** PROBLEM STATEMENT **
In the entries below, which lines run from the one containing "Contact HBG (627, 2373)" to the one containing "[Account] (834, 51)"? Copy exactly those lines, ends included, and no others.

Saved data entries
* * * *

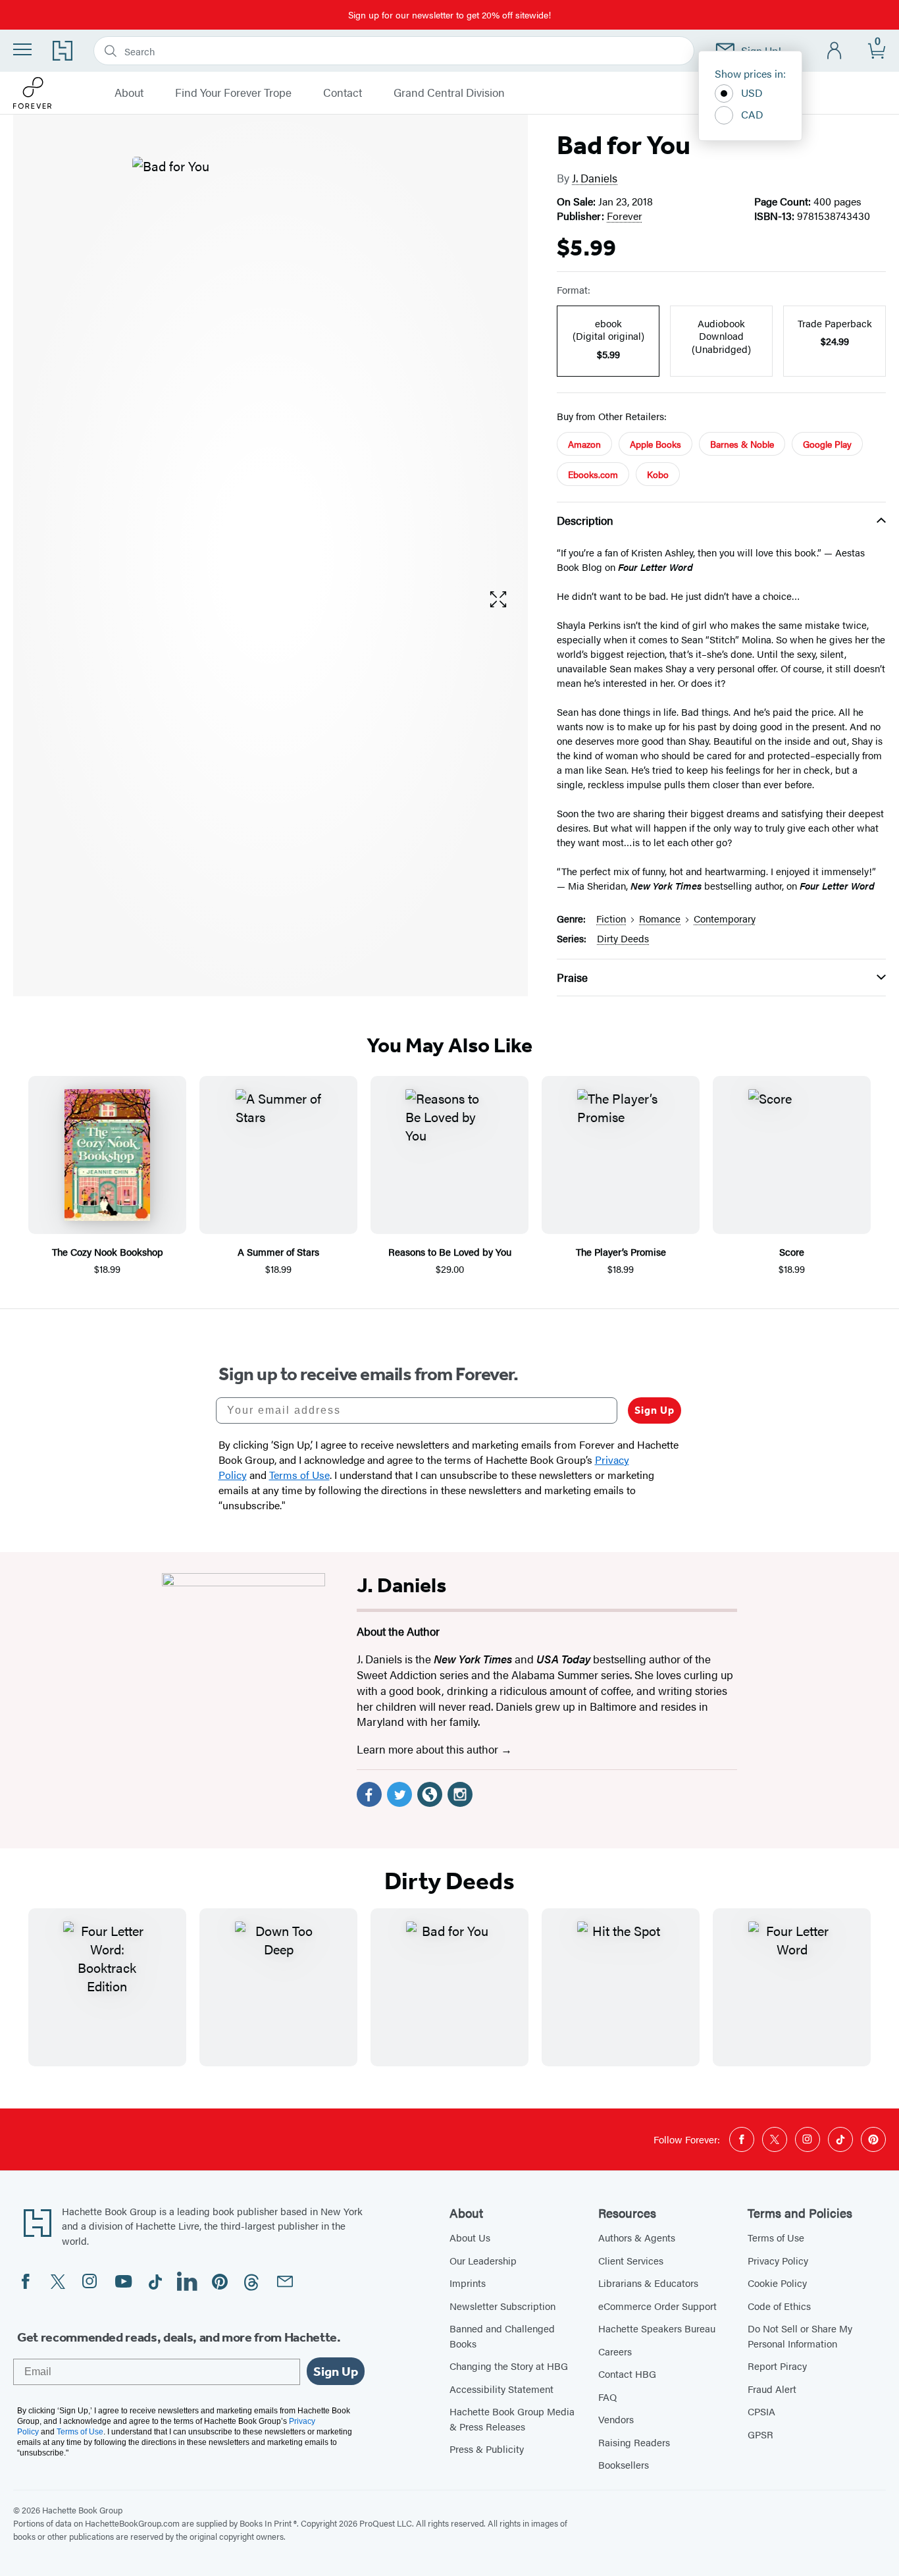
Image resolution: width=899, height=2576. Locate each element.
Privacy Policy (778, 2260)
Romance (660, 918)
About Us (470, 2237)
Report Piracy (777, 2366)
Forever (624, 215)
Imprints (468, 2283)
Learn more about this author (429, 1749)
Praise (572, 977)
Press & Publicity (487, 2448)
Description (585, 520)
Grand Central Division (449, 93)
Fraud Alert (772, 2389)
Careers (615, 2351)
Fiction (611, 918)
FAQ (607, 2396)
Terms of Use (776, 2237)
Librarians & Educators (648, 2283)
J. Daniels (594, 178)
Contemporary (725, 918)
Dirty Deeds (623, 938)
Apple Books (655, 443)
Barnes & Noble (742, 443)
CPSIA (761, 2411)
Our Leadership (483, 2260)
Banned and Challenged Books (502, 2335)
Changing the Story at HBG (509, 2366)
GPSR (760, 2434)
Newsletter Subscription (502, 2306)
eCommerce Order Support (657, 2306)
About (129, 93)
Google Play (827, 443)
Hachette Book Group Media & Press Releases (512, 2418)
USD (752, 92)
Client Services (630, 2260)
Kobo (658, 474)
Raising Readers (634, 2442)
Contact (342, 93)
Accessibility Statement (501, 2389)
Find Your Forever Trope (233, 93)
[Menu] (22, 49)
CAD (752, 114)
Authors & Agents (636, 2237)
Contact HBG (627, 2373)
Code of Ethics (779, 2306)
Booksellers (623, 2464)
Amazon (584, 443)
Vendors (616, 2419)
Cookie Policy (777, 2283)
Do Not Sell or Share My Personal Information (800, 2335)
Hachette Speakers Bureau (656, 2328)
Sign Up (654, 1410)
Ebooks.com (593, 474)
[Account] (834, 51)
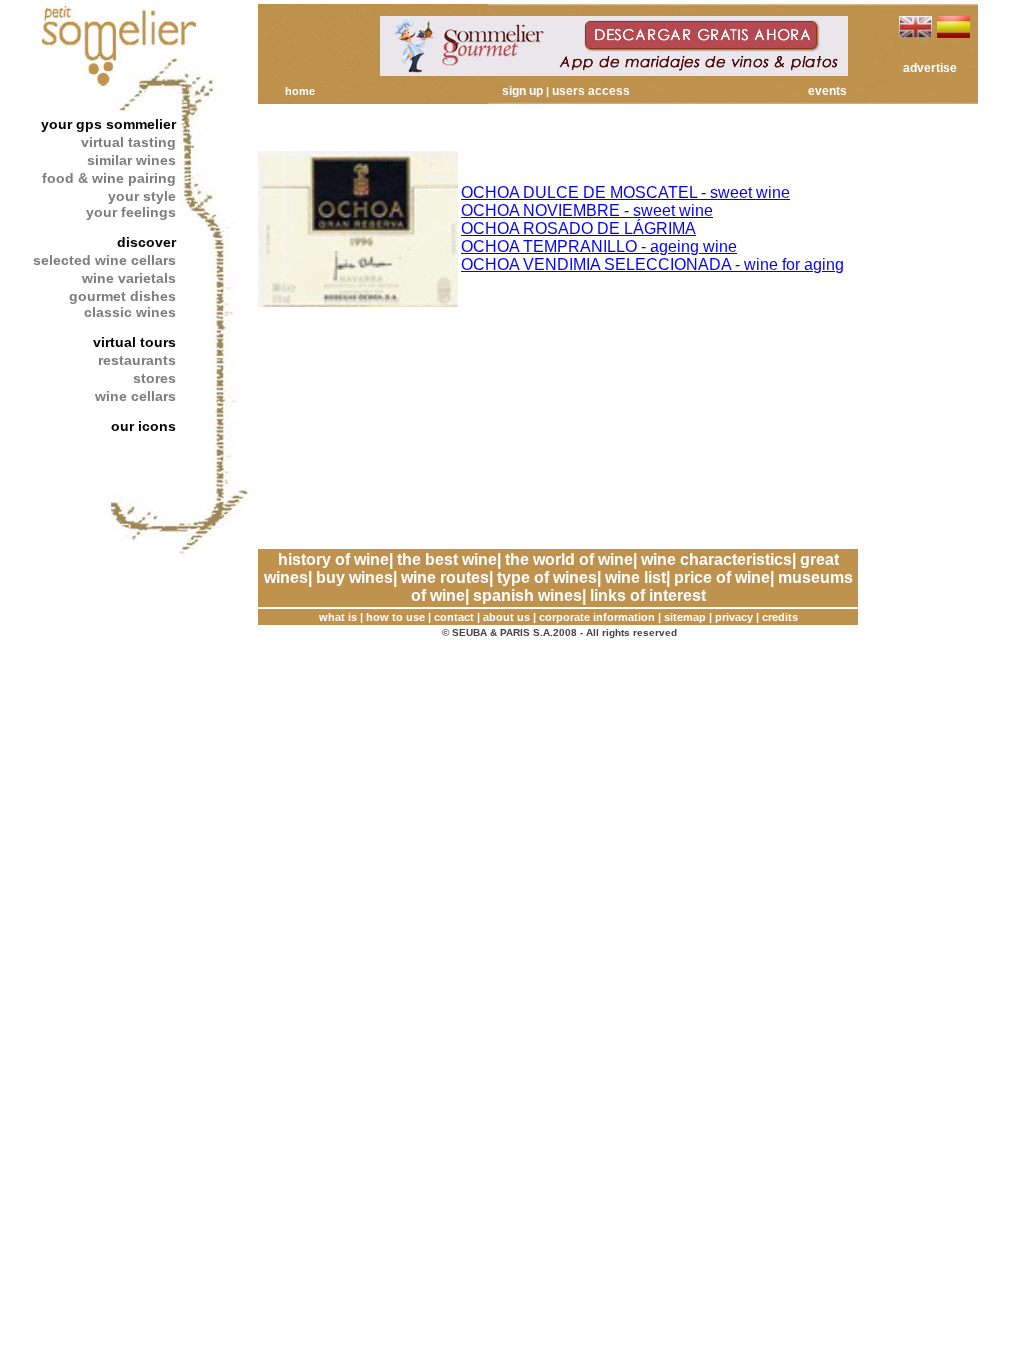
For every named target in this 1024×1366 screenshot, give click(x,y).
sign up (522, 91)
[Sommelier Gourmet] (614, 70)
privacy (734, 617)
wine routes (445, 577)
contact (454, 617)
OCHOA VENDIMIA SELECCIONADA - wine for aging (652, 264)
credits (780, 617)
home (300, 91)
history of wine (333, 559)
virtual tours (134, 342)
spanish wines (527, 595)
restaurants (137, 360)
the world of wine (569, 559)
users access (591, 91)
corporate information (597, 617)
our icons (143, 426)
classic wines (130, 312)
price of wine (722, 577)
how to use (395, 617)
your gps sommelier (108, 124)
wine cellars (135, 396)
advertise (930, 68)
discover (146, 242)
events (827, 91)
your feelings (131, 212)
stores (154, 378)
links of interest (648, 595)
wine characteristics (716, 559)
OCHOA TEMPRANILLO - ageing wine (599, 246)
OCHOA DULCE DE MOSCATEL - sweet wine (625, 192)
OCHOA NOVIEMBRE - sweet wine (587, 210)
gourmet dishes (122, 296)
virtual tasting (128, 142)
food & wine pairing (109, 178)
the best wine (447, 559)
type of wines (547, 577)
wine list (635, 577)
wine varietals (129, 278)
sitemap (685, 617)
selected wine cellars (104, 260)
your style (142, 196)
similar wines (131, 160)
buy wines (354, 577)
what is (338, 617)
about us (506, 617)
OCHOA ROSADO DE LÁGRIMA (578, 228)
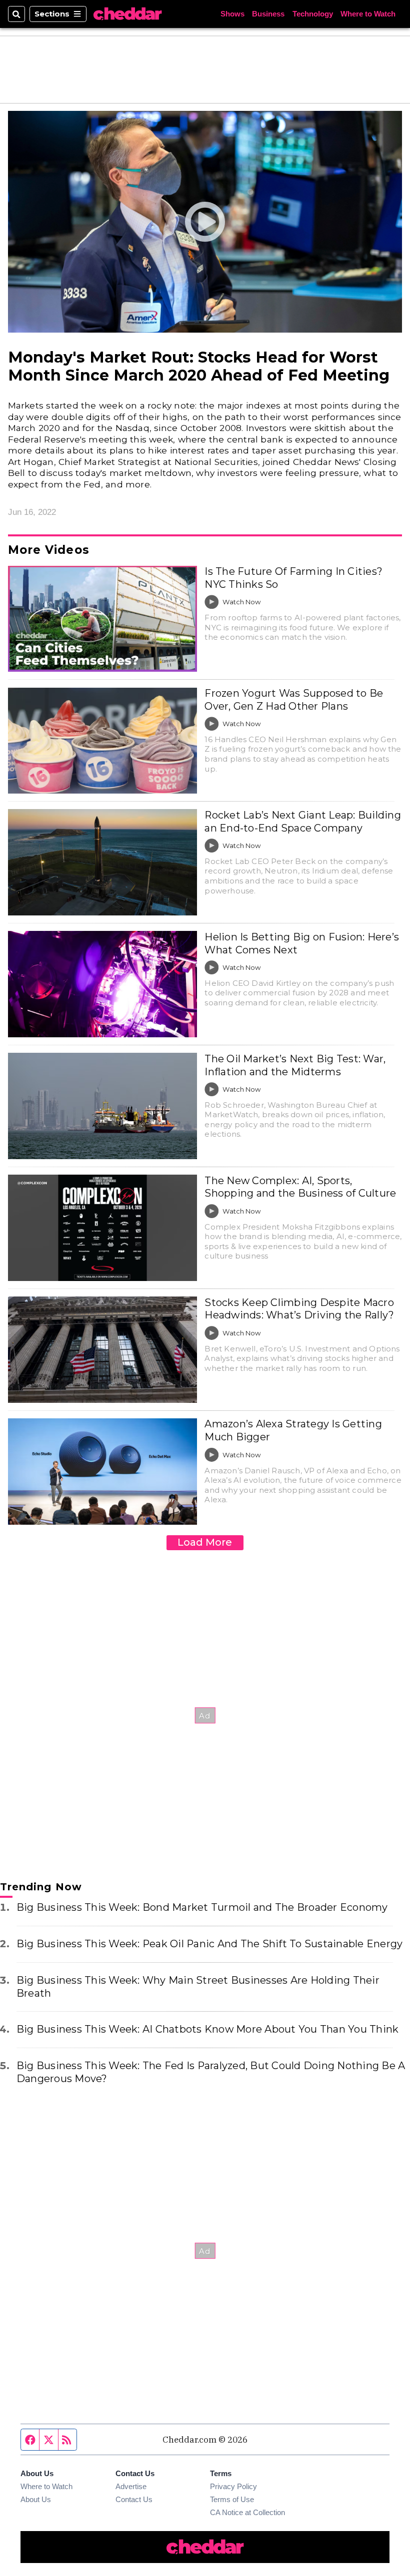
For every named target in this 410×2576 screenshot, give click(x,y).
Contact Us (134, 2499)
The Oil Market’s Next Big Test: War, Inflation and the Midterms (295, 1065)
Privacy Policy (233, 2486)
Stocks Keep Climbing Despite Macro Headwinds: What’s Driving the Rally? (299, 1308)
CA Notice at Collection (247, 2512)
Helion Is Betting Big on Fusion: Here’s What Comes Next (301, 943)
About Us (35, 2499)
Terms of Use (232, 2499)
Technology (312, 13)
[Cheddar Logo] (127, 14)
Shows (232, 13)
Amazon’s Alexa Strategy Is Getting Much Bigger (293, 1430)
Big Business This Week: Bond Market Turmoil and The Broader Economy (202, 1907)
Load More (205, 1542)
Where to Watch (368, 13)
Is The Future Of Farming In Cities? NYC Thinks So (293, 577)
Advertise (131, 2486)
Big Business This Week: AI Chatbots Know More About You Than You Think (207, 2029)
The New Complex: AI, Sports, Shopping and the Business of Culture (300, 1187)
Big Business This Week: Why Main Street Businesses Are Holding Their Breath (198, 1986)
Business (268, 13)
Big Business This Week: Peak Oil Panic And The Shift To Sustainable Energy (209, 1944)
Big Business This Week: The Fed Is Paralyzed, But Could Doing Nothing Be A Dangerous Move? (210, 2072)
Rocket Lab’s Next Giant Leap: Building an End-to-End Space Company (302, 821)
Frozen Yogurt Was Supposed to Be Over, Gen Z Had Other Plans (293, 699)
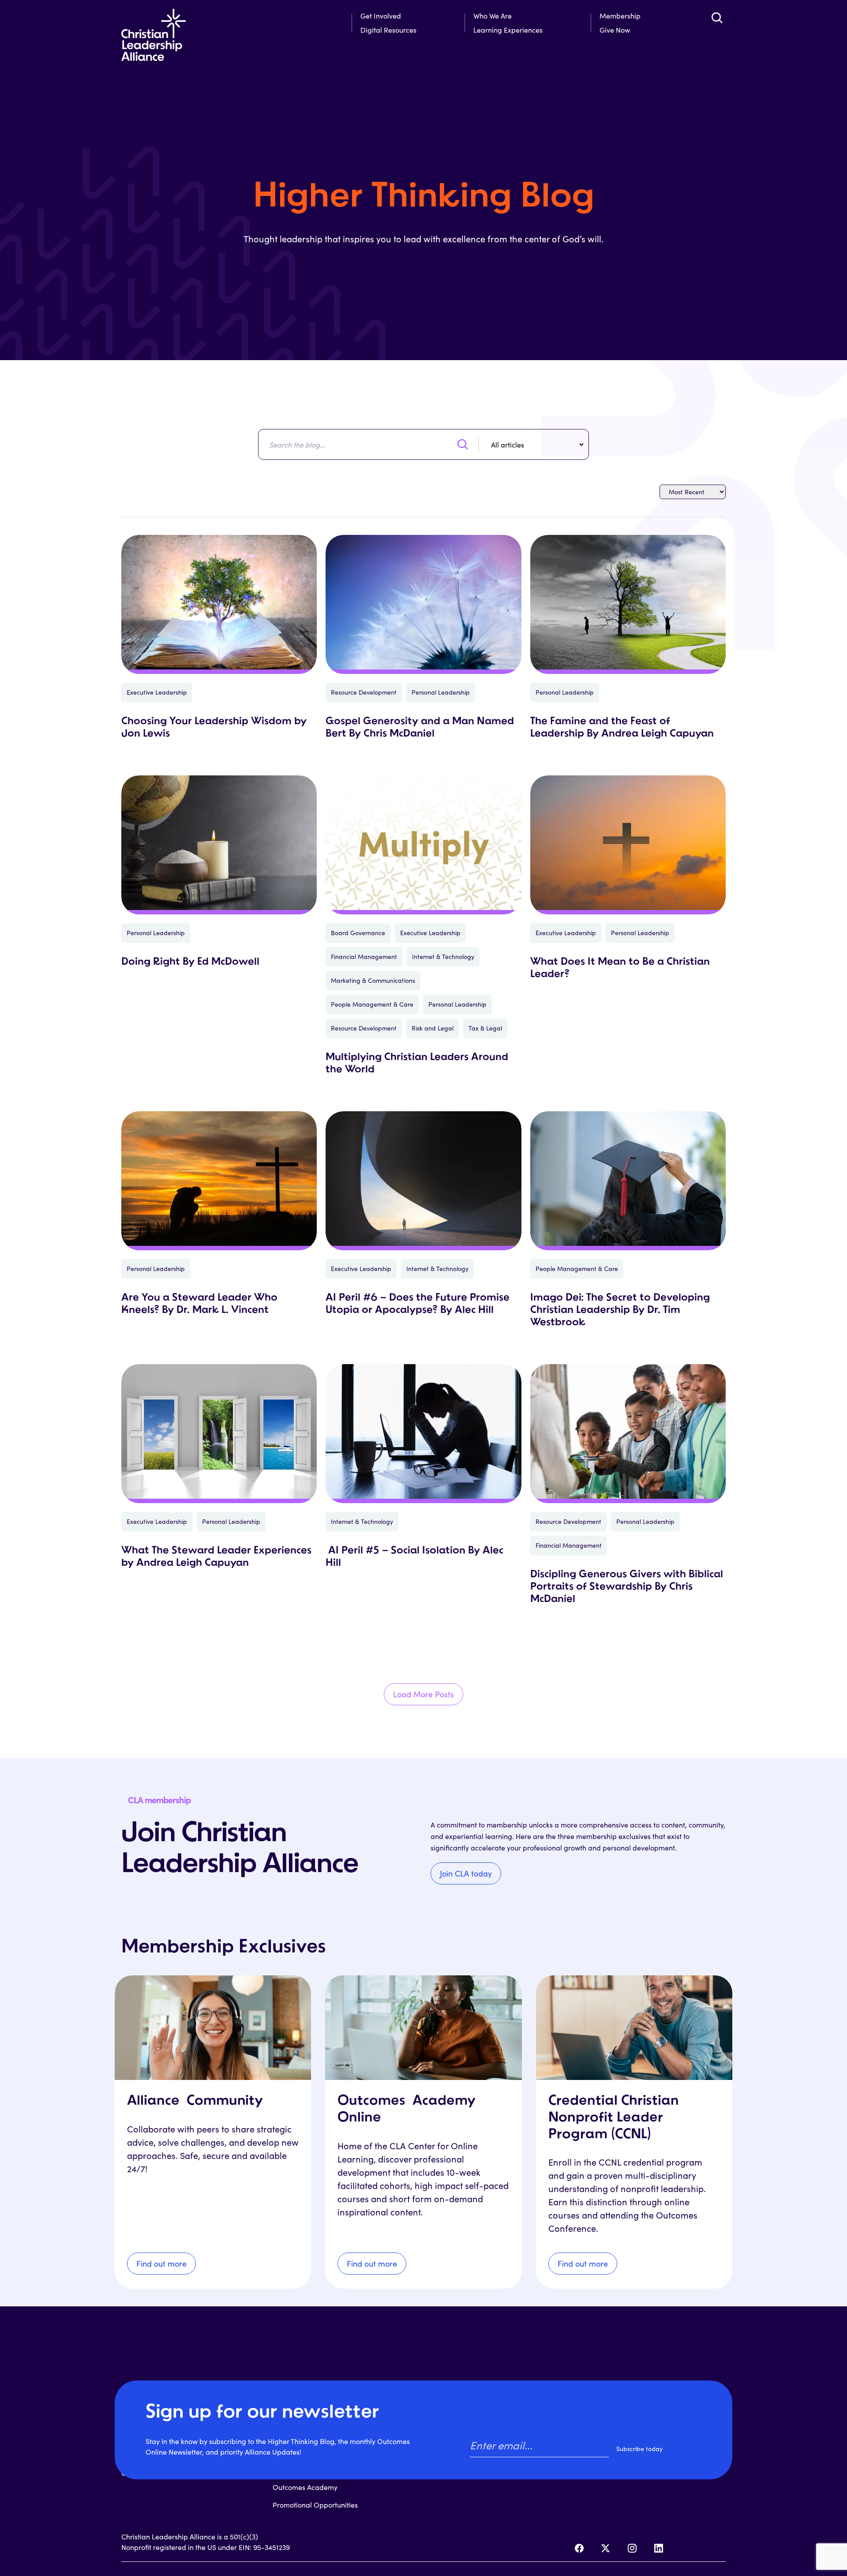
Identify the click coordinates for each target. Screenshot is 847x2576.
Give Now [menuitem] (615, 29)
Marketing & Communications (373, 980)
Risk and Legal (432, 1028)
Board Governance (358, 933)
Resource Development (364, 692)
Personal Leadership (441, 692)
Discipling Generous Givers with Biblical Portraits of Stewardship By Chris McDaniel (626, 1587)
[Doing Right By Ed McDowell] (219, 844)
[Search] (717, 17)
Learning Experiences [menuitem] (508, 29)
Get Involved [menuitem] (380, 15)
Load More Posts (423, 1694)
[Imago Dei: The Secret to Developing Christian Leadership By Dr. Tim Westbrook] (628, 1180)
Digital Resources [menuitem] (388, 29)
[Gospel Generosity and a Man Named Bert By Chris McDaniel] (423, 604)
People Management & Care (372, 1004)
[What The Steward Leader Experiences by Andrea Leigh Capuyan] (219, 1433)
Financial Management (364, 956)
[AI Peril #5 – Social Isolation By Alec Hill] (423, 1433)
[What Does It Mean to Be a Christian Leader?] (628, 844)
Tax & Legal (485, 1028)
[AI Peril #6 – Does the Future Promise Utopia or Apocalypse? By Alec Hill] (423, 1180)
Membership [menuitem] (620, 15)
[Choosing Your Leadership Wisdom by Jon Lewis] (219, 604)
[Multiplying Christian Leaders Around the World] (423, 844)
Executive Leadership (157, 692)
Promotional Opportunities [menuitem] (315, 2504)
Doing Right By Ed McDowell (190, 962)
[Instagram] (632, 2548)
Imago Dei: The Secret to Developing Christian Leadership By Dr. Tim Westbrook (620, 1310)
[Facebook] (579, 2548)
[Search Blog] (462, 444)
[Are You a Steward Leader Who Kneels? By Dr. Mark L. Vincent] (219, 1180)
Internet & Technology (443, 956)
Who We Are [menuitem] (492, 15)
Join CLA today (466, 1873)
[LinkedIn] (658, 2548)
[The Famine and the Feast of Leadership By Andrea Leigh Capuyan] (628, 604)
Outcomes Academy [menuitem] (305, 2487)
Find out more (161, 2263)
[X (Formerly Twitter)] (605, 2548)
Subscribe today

* * * *

** OUTPUT **
Contact HBG (627, 2373)
Code of Ethics (779, 2306)
Booksellers (623, 2464)
Amazon (584, 443)
Vendors (616, 2419)
Cookie Policy (777, 2283)
Do Not Sell or Share My Personal Information (800, 2335)
Hachette Speakers Bureau (656, 2328)
Sign Up (654, 1410)
Ebooks.com (593, 474)
[Account] (834, 51)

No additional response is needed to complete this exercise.